**Textauszug**
+ + + + +
Vor allem da Alkohol trinken hier in den Gesellschaften in keinerlei soziokulturelles Korsett gezwängt ist. Hier ist der Konsum der Droge Alkohol auf das Wesentliche reduziert und ausschließlich auf eines ausgerichtet: so schnell und so stark besoffen werden, wie nur irgend möglich. Scheint beinahe, als hätte das Komasaufen seinen Ursprung im Pazifik. Sobald also ein (in der Regel männliches) Wesen im Pazifik ein paar Geldscheine in der Hand hat, fällt ihm oft nichts Besseres ein, als sich zuzusaufen. Und das endet leider oftmals mit totalem Kontrollverlust der „Manieren“. Messerstechereien, Prügeleien, Vergewaltigungen und natürlich Diebstahl und Raub, um an mehr Mittel zum Weitersaufen zu kommen, sind die traurige Folge.
Besonders schlimm ist diese besondere, pazifische Art des Alkoholmissbrauchs an Orten, wo es zum einen Geld gibt, also in größeren Dörfern oder Städten, in denen es ein paar Beschäftigte gibt. Zum anderen ist die Sauferei besonders übel, wenn die soziale Kontrolle durch die Großfamilie oder den Clan fehlt. Auch dies ist vor allem in größeren Dörfern oder Städten der Fall, wo (meistens junge) Menschen hinziehen und fremd und ohne ihre gewohnte Clan-Umgebung sind. Addiert man dazu noch, dass selbst in den hinterletzten pazifischen Inselstaaten die Verstädterung massiv zunimmt, weiß man, wo der Trend beim Alkoholkonsum hingeht.
So viel zum Allgemeinen, doch das Thema hat natürlich einen speziellen Anlass. Denn leider ist auch das Provinzregierungsstädtchen Taro ein Städtchen und es gibt Bottle Shops, ein Watering Hole, Beamte mit Geld, welches sie über den Markt und Taxiboote und Hausangestellte unters Volk bringen – ergo gibt es hier eben auch ein Alkoholproblem. Und das bekamen wir heute Nacht zu spüren.
Kurz vor Mitternacht tuckert ganz leise ein Speedboot aus Fiberglas zu uns heran. Wir liegen nun ja schon einen guten Kilometer vom Dorf entfernt und außerhalb aller Bootsrouten, um möglichst wenig spontanen Besuch zu erhalten. Der Typ kam also extra zu uns raus. Und als Volker ihn mit der dicken Taschenlampe anleuchtet, geht’s auch schon los: „This is my territory, I need hot stuff, give me hot stuff (Schnaps), I want hot stuff, give me the right answer, man.“ Und so weiter und so fort.
+ + + + +
**Vorliegende Einträge**
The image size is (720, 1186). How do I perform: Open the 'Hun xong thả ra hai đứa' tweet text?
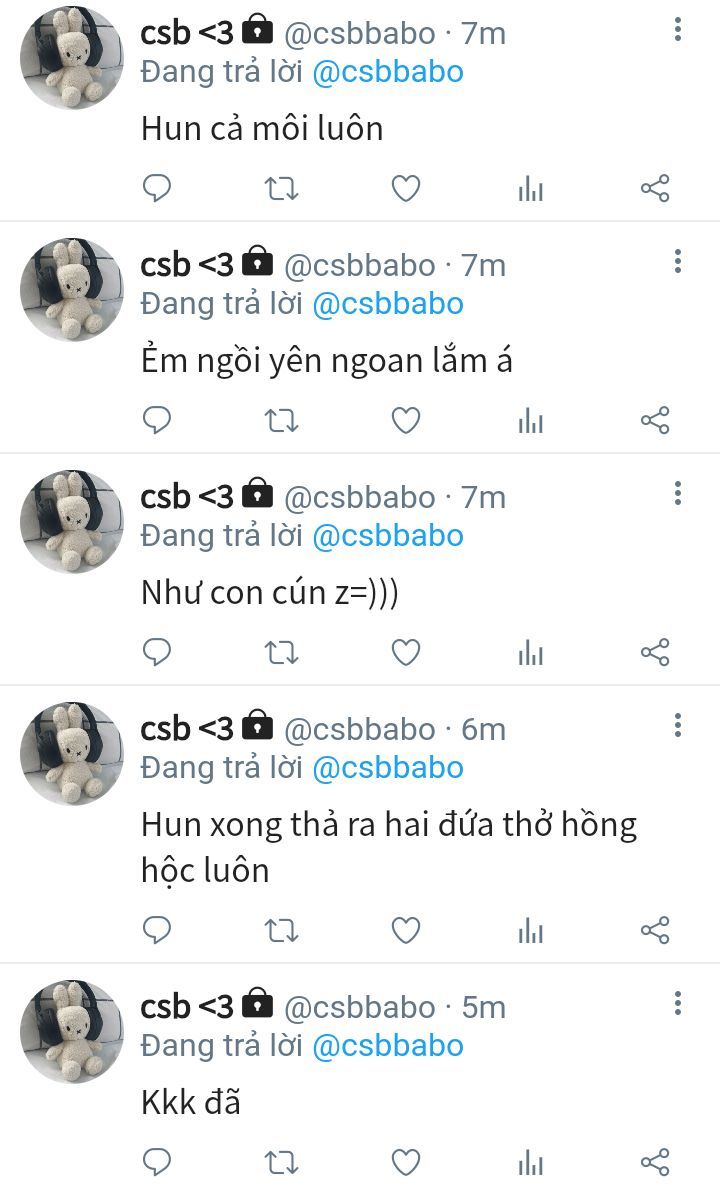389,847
+ + + + +
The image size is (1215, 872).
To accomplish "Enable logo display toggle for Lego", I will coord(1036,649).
+ + + + +
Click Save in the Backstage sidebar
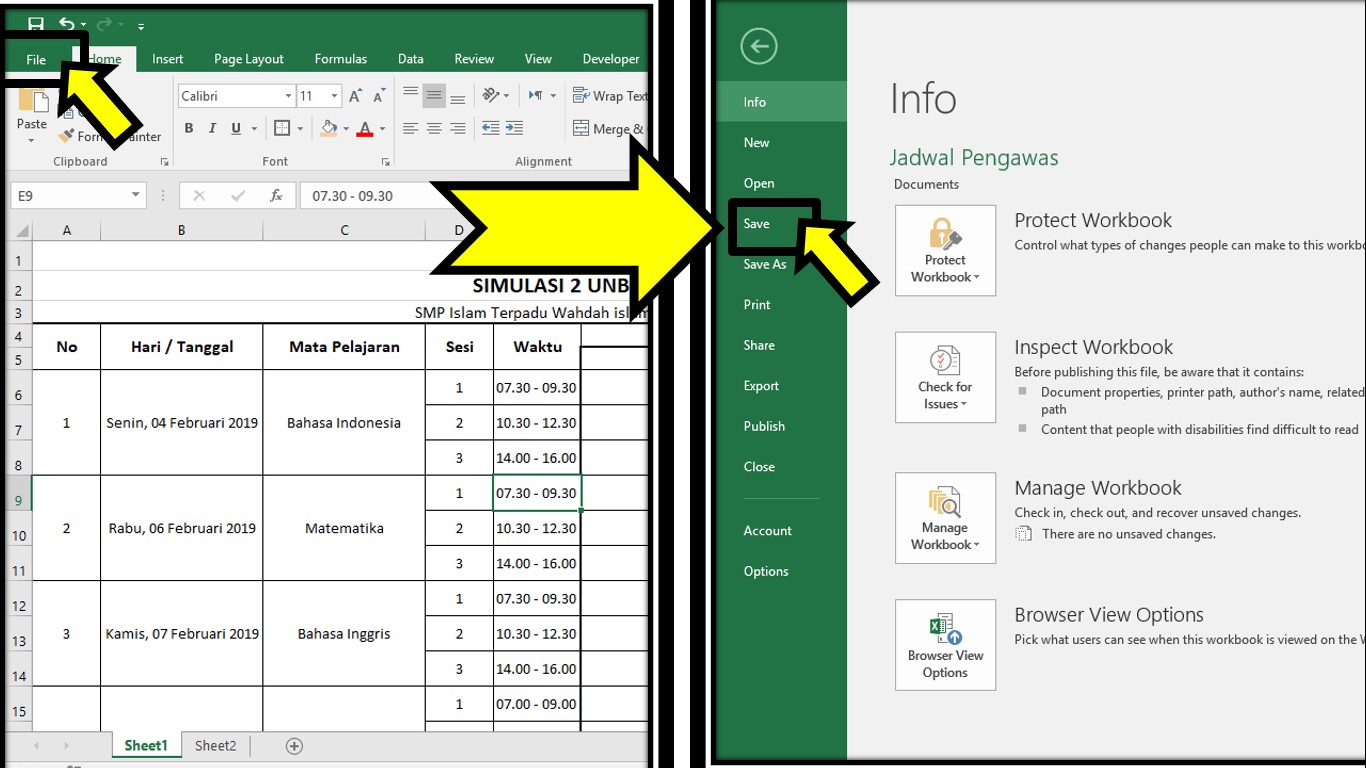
+ + + + +
**Aufgabe**
Beantworte kurz die folgenden Fragen zum Textauszug:
(a) Worauf ist der Konsum von Alkohol in den Gesellschaften im Pazifik laut Text ausschließlich ausgerichtet?
(b) Welche zwei Orte zum Alkoholkauf oder -trinken werden für das Städtchen Taro genannt?
(c) Aus welchem Material ist das Speedboot, das kurz vor Mitternacht heranfährt?

**Vollständige Antwort**
(a) Darauf, so schnell und so stark besoffen zu werden, wie nur irgend möglich.
(b) Bottle Shops und ein Watering Hole.
(c) Aus Fiberglas.